The goal was to eliminate that overhead entirely with a fully automated pipeline that surfaces, summarises, and delivers a curated AI news digest every morning — no manual effort required.

Our Approach

The solution is a batch pipeline that runs once daily via GitHub Actions, pulling content from four distinct source types and processing it through a multi-agent summarisation workflow before delivering a polished email digest.

Scraping & Ingestion — Four scrapers run in parallel: a YouTube scraper using the Data API to retrieve recent videos and fetch transcripts via youtube-transcript-api; and three RSS scrapers (OpenAI News, Anthropic's news/research/engineering feeds, and Wired AI) parsed with feedparser. For article-based sources, docling converts full article URLs to structured markdown before storage.

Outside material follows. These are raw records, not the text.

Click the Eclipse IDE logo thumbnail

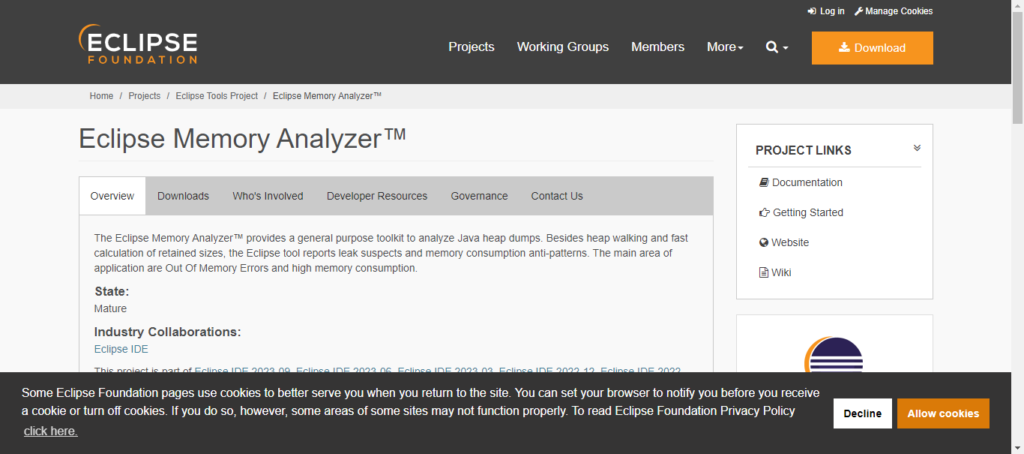[x=834, y=355]
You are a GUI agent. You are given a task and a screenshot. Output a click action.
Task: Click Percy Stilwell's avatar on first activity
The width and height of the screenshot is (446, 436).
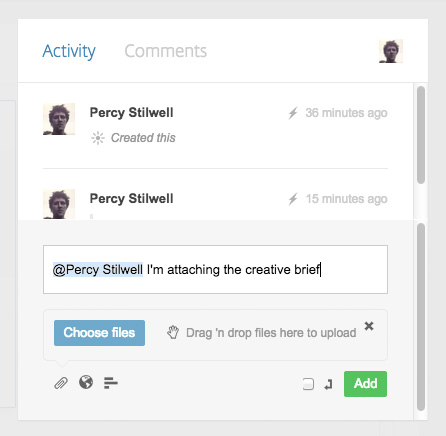(x=59, y=119)
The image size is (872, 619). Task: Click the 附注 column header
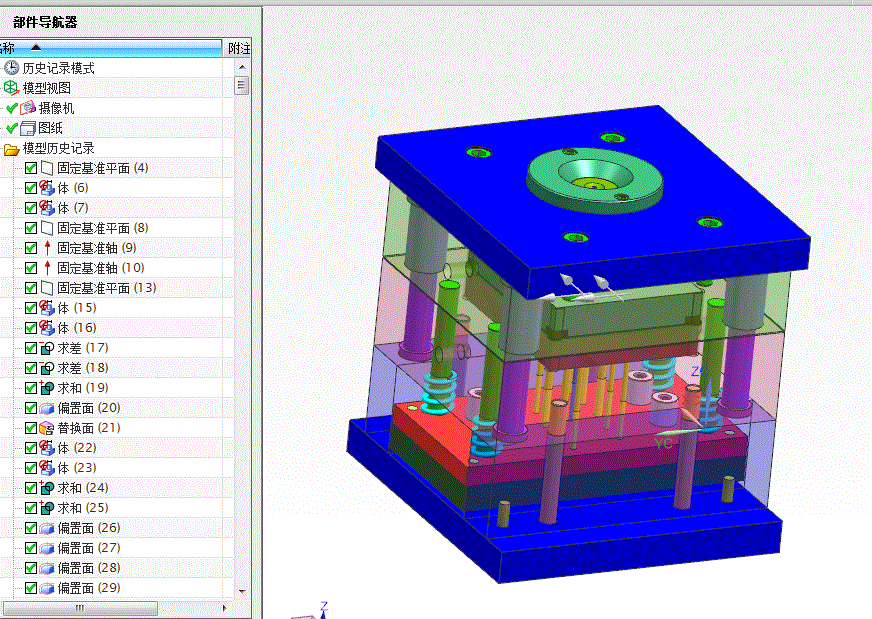tap(239, 48)
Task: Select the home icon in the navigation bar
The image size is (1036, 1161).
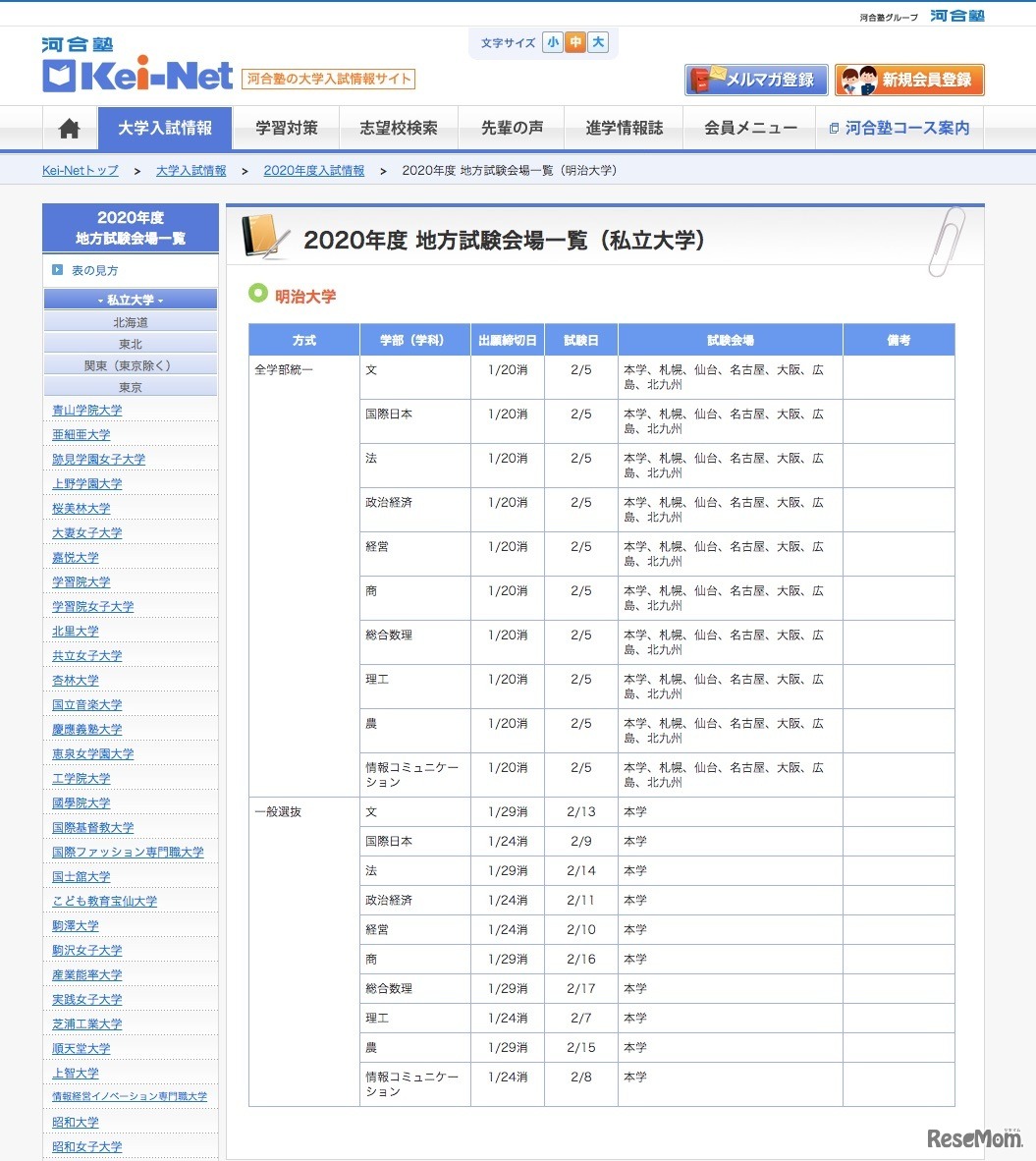Action: pyautogui.click(x=69, y=127)
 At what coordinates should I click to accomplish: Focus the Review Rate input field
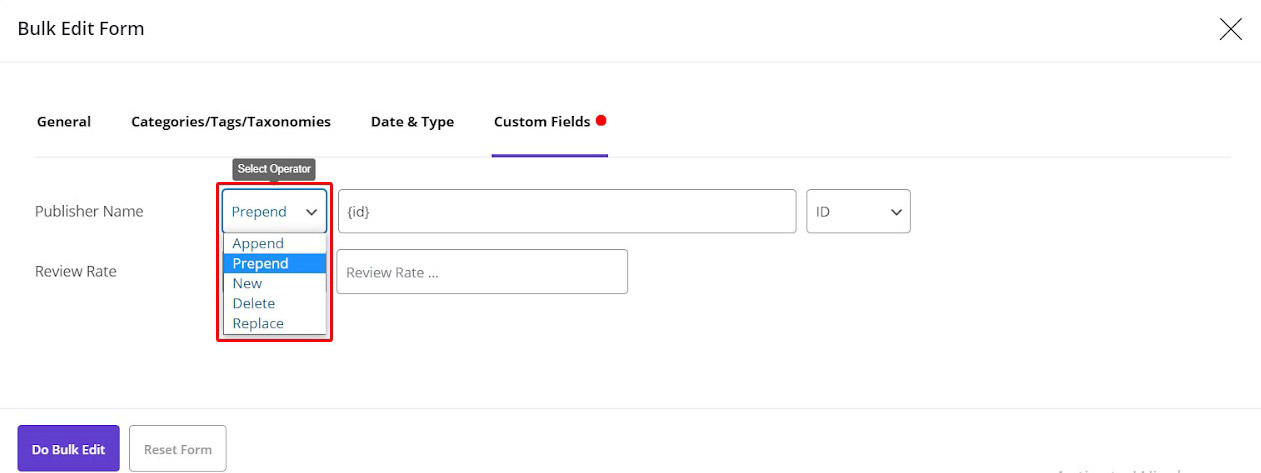pyautogui.click(x=481, y=272)
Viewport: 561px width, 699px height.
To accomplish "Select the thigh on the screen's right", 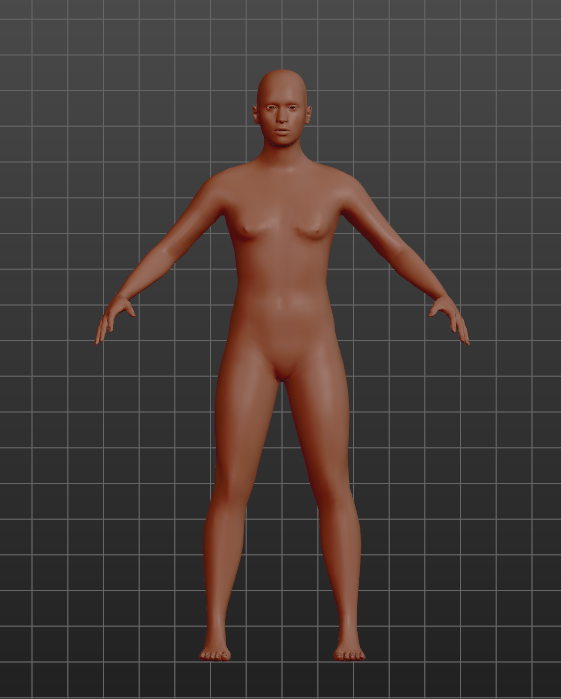I will tap(320, 415).
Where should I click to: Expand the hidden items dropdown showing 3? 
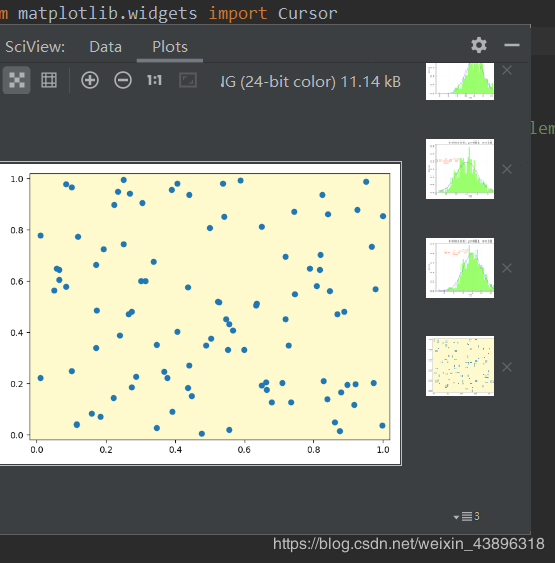click(x=467, y=517)
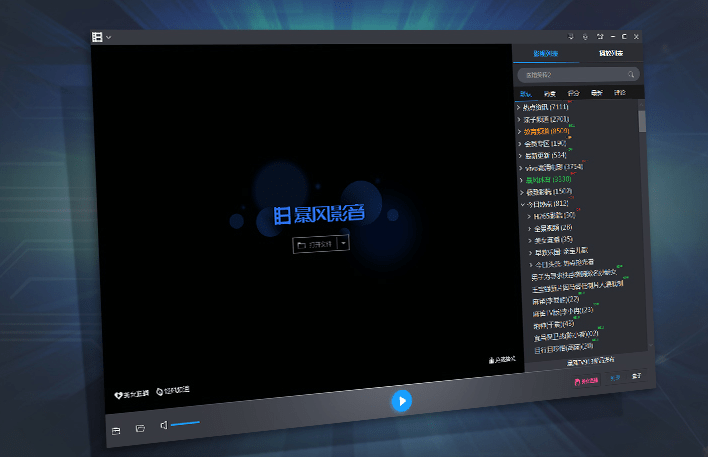
Task: Click the 打开文件 open file button
Action: pos(314,243)
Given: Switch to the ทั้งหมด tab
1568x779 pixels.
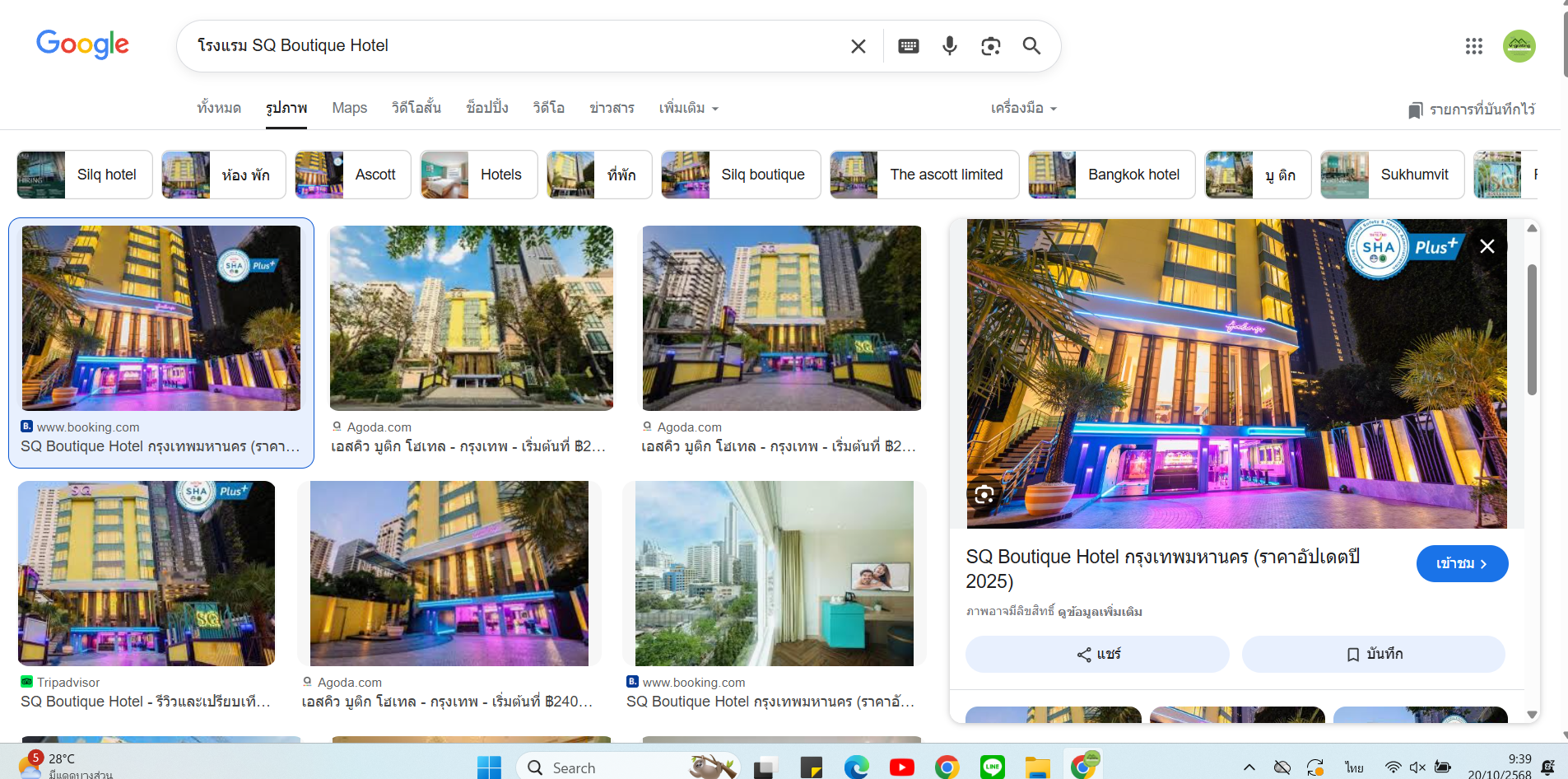Looking at the screenshot, I should point(219,108).
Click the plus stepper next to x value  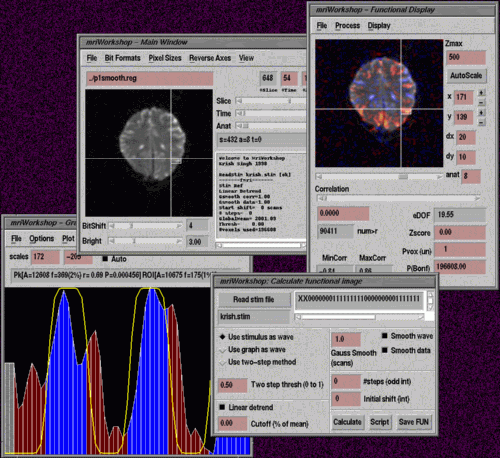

Storage — All raw content lands in a PostgreSQL database with source-specific tables (youtube_videos, openai_articles, anthropic_articles, wired_articles) plus a unified digests table that normalises summaries across sources for downstream processing.

Summarisation & Curation — A two-agent pipeline powered by Gemini handles the intelligence layer. A Digest Agent reads recent raw content and generates per-item summaries stored back into the database. A Curator Agent then ranks and selects the most relevant items, and hands off to an Email Agent that writes a contextual intro and assembles the final digest.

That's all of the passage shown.